When discomfort travels down the leg, it is commonly associated with a pinched nerve. This article will clarify the distinct nature of hip bursitis and sciatica, the reasons their pain patterns can overlap, and the specific steps medical professionals take to accurately identify the source of the problem. Understanding the difference is paramount because effective treatment depends entirely on correct diagnosis.
What Is Hip Bursitis?
Hip bursitis, known as greater trochanteric bursitis, involves the inflammation of a small, fluid-filled sac located on the outer side of the hip. This sac, the trochanteric bursa, cushions the greater trochanter—the bony prominence of the thigh bone—from overlying muscles and tendons. Inflammation typically arises from repetitive activities, direct injury, or underlying conditions that alter walking mechanics, such as leg-length differences or spinal issues.
The primary symptom is a deep ache or sharp, burning pain directly over the outer hip, which is often tender to the touch. This discomfort frequently worsens with activity, such as walking or climbing stairs. It is particularly noticeable when lying on the affected side at night. Although the pain is generally localized, it can sometimes radiate down the side of the thigh, contributing to diagnostic confusion.
What Is Sciatica?
Sciatica describes pain originating from the irritation or compression of the sciatic nerve, the body’s longest nerve, which runs from the lower back down each leg. This nerve is formed by nerve roots exiting the spinal cord in the lower lumbar and upper sacral regions (L4 through S3). Sciatica is a symptom of an underlying condition affecting these spinal nerve roots, most often a herniated disc or spinal stenosis (a narrowing of the spinal canal).
The hallmark of sciatica is a sharp, shooting, or electrical pain that typically starts in the lower back or buttock and travels down the back of the leg. This pain often extends below the knee and sometimes into the foot. It is frequently accompanied by numbness, tingling, or muscle weakness along the nerve’s path, indicating true nerve root dysfunction. Sciatica pain patterns follow a specific neurological pathway, differentiating them from local inflammation.

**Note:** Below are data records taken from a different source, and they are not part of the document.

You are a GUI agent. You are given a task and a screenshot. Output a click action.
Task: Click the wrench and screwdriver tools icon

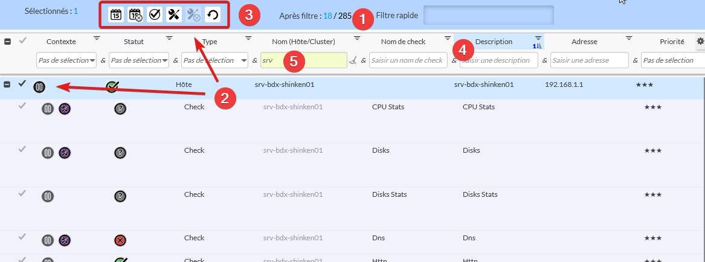174,15
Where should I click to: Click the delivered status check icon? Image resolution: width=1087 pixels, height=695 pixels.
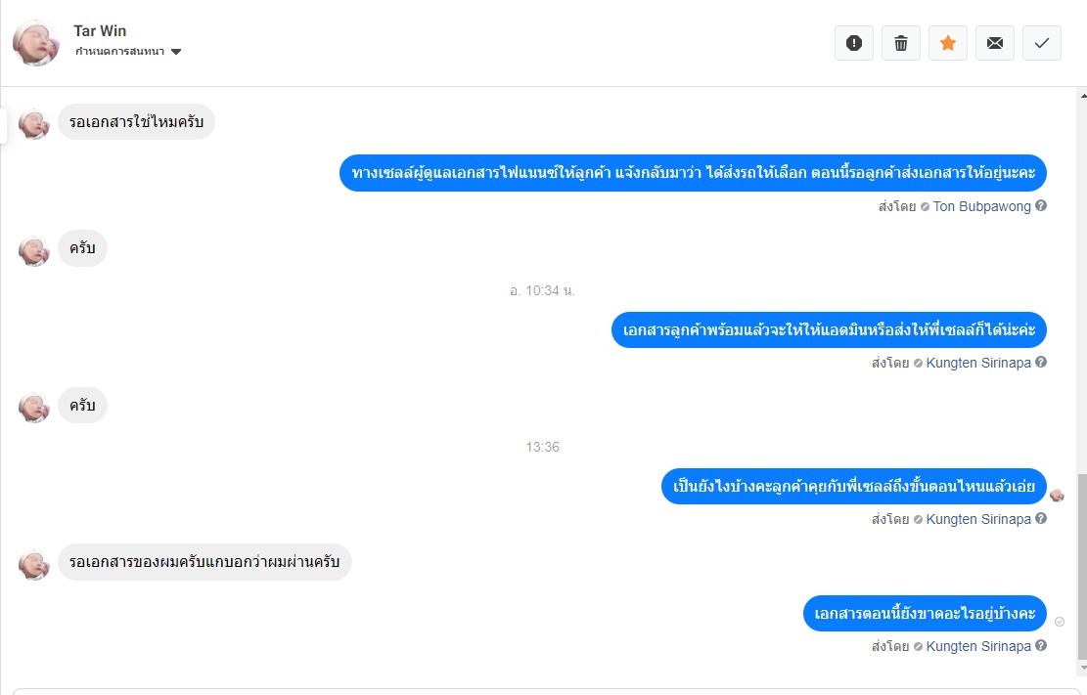(x=1060, y=622)
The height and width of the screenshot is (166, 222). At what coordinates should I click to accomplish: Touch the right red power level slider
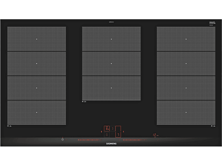(x=135, y=140)
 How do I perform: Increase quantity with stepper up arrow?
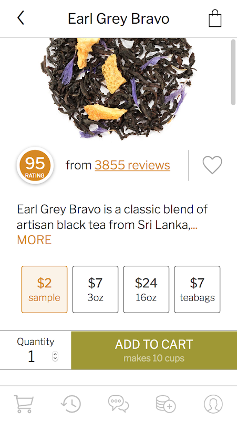(x=55, y=354)
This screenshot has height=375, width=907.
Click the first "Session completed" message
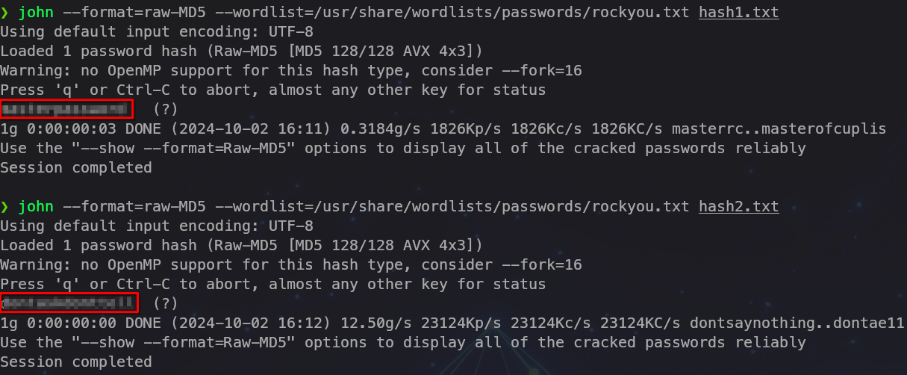point(76,167)
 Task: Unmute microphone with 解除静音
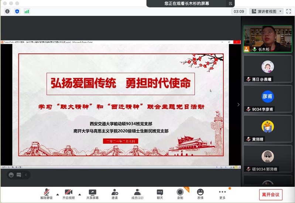point(46,194)
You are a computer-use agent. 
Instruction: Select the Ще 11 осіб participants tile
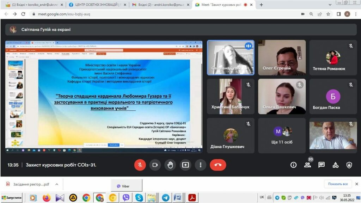click(x=282, y=135)
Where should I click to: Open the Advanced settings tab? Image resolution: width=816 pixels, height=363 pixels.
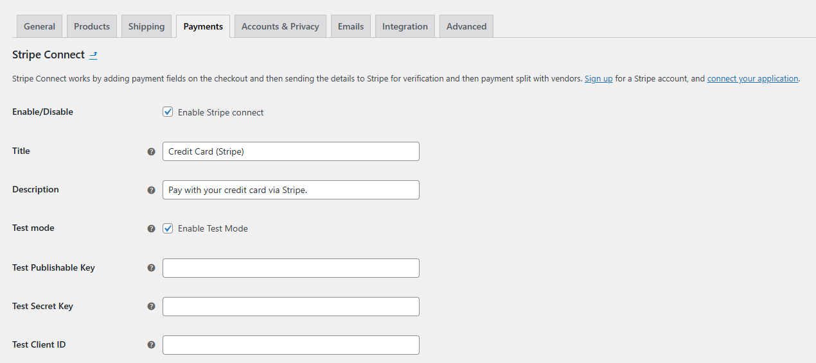click(x=466, y=26)
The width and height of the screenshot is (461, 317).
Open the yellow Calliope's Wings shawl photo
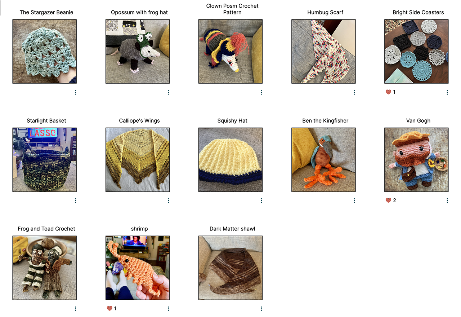[x=138, y=160]
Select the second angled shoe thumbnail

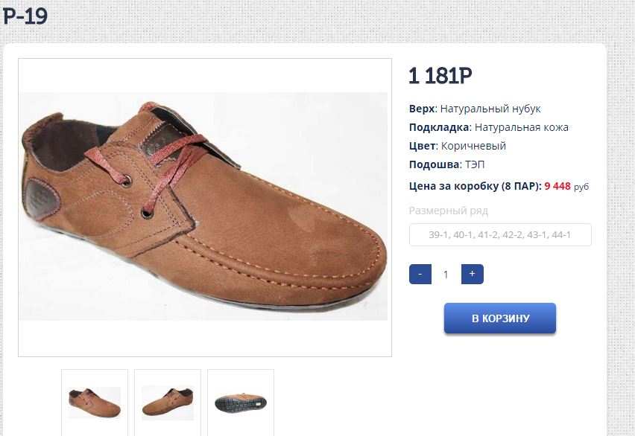[168, 403]
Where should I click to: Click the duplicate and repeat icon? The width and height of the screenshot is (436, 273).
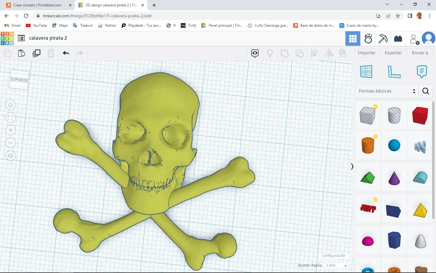(36, 53)
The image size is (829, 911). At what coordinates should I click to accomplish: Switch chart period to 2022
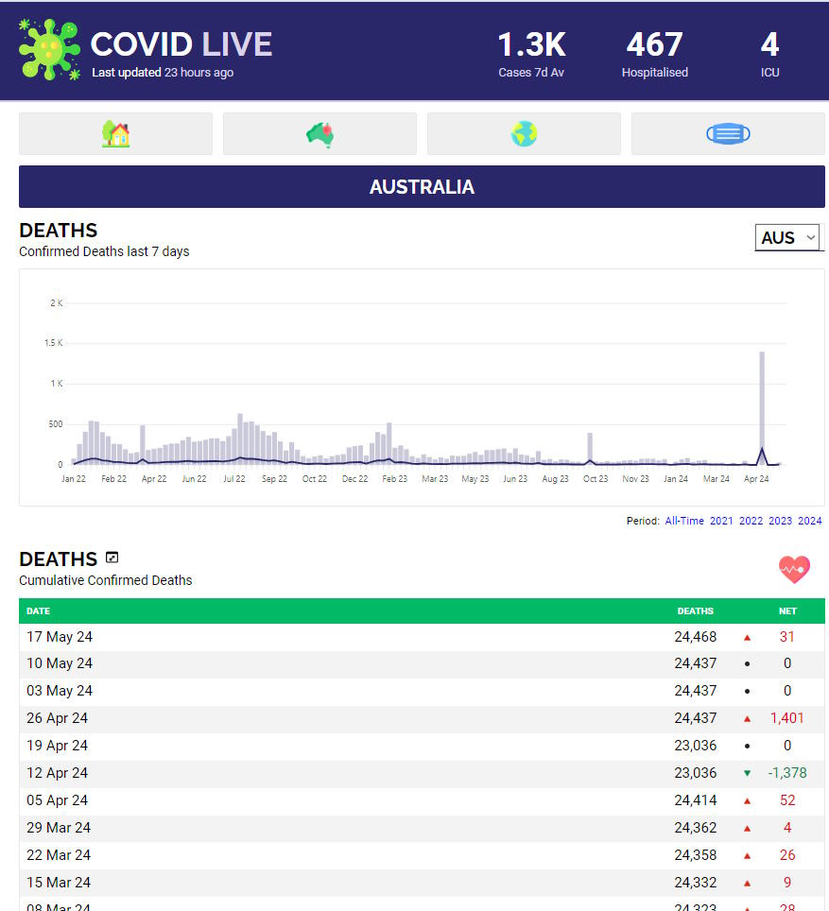751,521
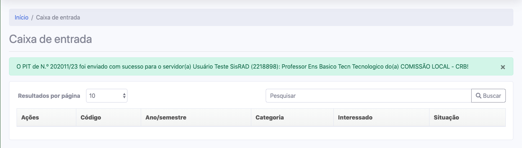Click the magnifying glass icon beside Buscar
The width and height of the screenshot is (522, 148).
478,96
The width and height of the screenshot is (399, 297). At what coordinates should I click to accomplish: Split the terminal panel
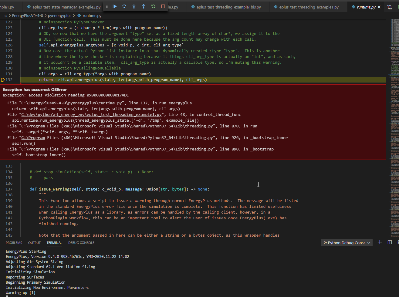[390, 242]
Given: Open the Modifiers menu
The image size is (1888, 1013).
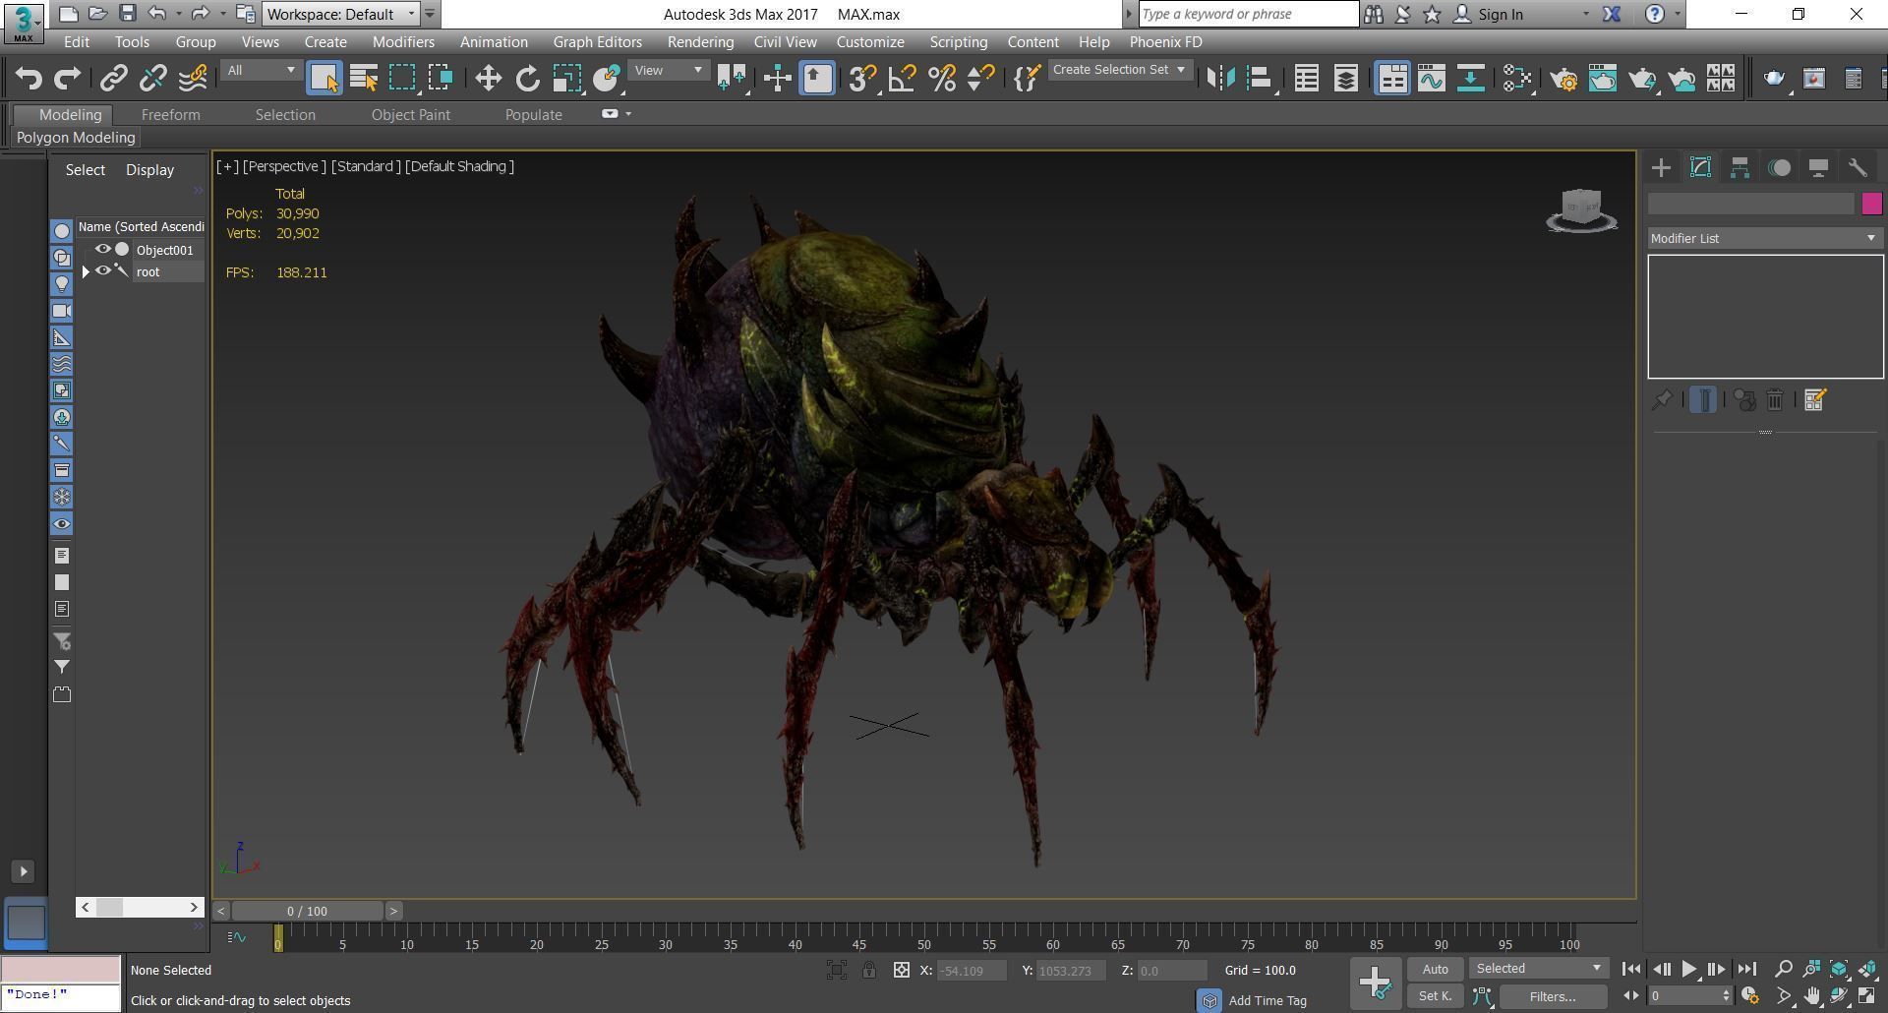Looking at the screenshot, I should click(x=403, y=42).
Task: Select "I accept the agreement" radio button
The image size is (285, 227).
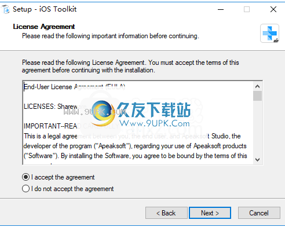Action: click(25, 177)

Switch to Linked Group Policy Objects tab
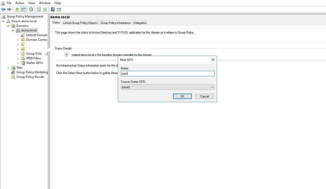[x=80, y=23]

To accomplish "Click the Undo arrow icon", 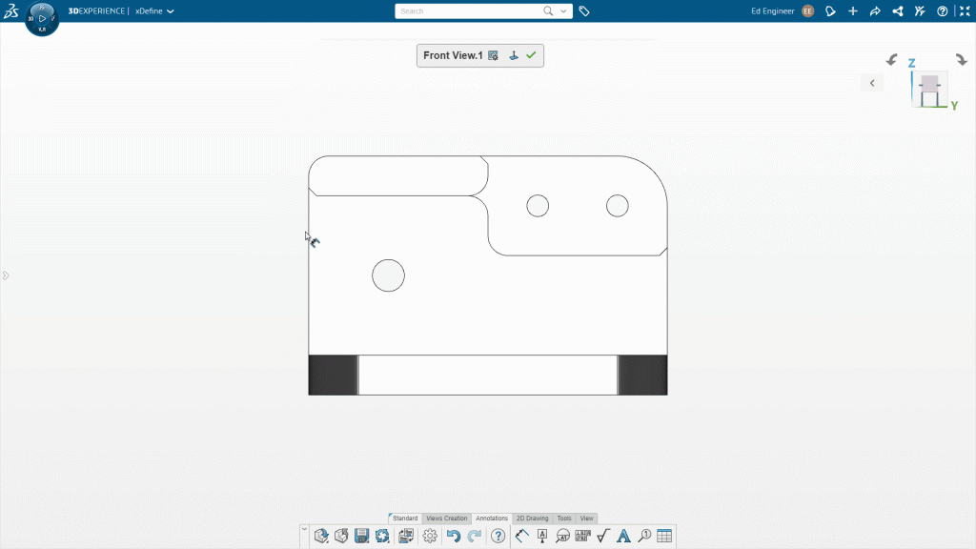I will pyautogui.click(x=454, y=536).
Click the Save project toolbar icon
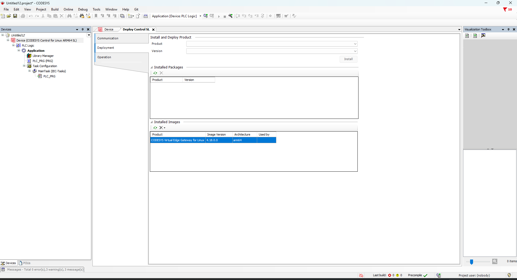The height and width of the screenshot is (280, 517). coord(15,16)
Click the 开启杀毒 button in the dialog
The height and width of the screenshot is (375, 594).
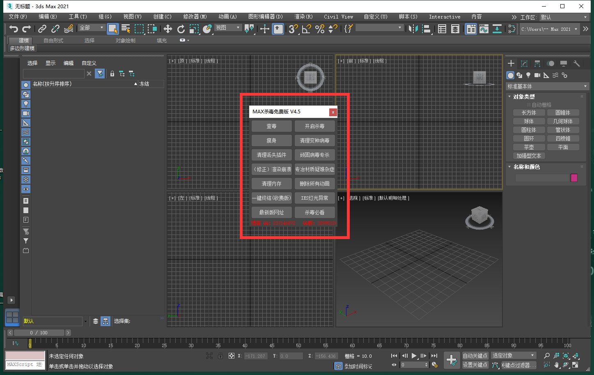point(314,126)

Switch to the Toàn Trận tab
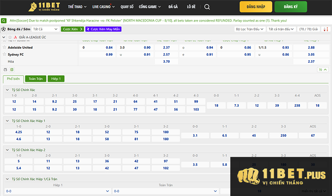[35, 78]
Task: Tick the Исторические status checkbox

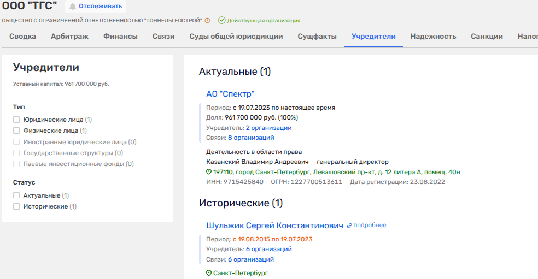Action: 16,206
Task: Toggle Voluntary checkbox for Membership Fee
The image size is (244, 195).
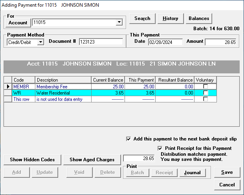Action: coord(205,86)
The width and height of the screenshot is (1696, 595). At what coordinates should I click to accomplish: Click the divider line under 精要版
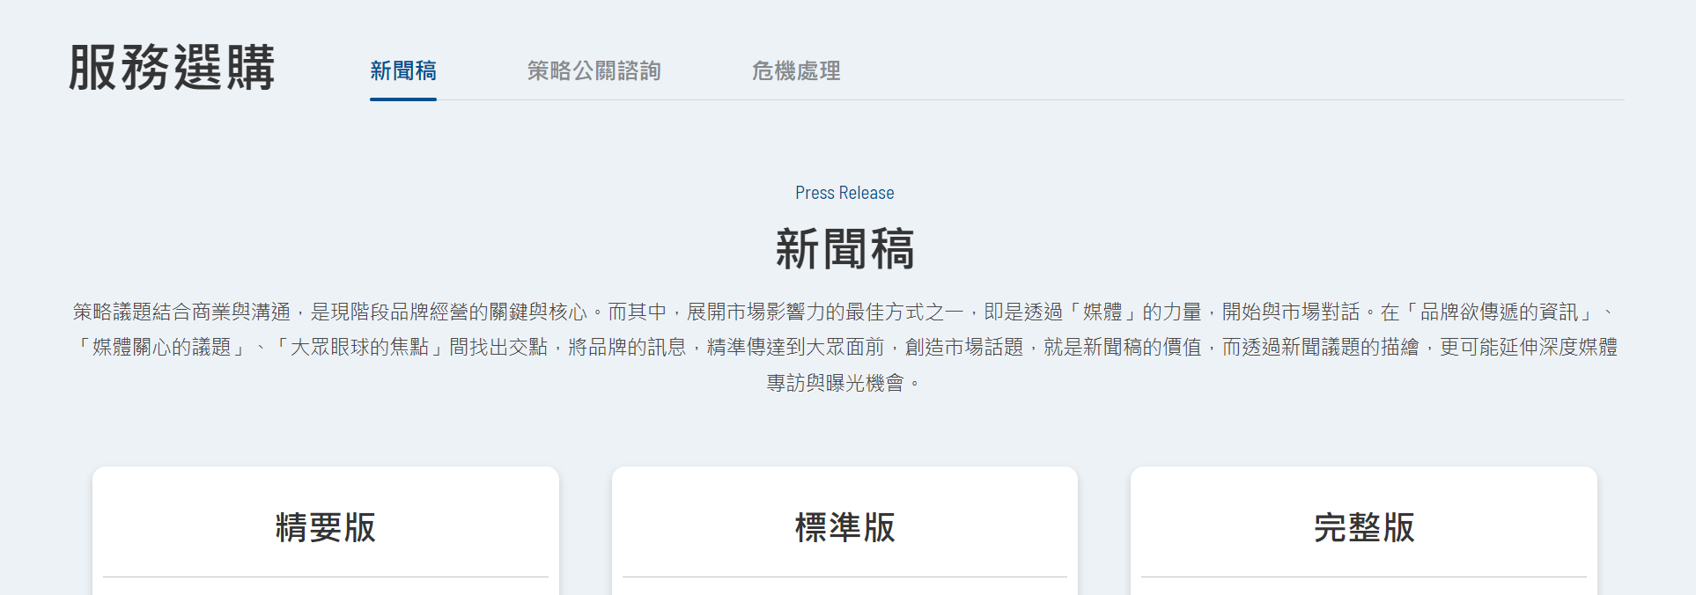click(325, 577)

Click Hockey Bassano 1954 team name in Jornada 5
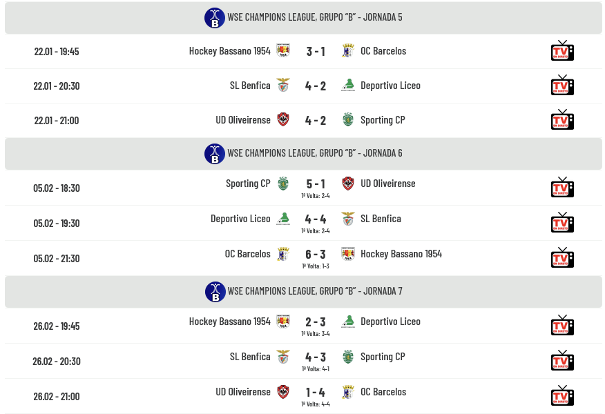click(230, 51)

Why Their Pain Patterns Overlap
Hip bursitis does not cause the spinal nerve root compression required for true sciatica, yet their symptoms frequently overlap in the hip and thigh area. The trochanteric bursa is located close to several nerves, including the main sciatic nerve which runs deeper in the buttock region. Intense inflammation and swelling of the bursa and surrounding tendons can irritate these adjacent nerve branches, leading to referred pain that mimics the deep ache of sciatica.
This radiating pain from bursitis usually follows the outer side of the thigh and tends to stop above the knee. This differentiates it from the classic pattern of true sciatica, which often continues down the leg below the knee. Furthermore, many patients diagnosed with sciatica are later found to have greater trochanteric pain syndrome (GTPS), a diagnosis encompassing bursitis and gluteal tendon issues. Studies show approximately 11% of patients referred for sciatica were incorrectly diagnosed and actually suffered from GTPS. The anatomical proximity and potential for inflammation to spread are the main reasons for this confusing presentation.
Diagnostic Steps and Treatment Focus
Differentiating between these two conditions requires a careful physical examination focusing on the location and nature of the pain. A healthcare professional will look for localized point tenderness directly over the greater trochanter, which is highly indicative of bursitis or GTPS. Specific tests, such as the single leg stance test, may reproduce bursitis symptoms.
In contrast, true sciatica is often confirmed with a positive straight leg raise test. This test reproduces the shooting pain down the back of the leg when the leg is lifted, indicating spinal nerve root irritation. Imaging studies support the diagnosis by ruling out other causes; X-rays eliminate bone issues, and MRI assesses soft tissues and spinal discs. A highly specific diagnostic tool for bursitis is a targeted injection of a local anesthetic and corticosteroid into the bursa. If the pain is immediately relieved, the diagnosis of bursitis is confirmed.
The initial treatment strategies for the two conditions are distinct because they target different pain generators. Bursitis is primarily treated with nonsteroidal anti-inflammatory drugs (NSAIDs), physical therapy to correct underlying biomechanics, and local corticosteroid injections to reduce inflammation in the bursa. Sciatica treatment focuses on addressing the underlying spinal problem, often through physical therapy aimed at spinal decompression, activity modification, and sometimes epidural steroid injections to reduce nerve root inflammation.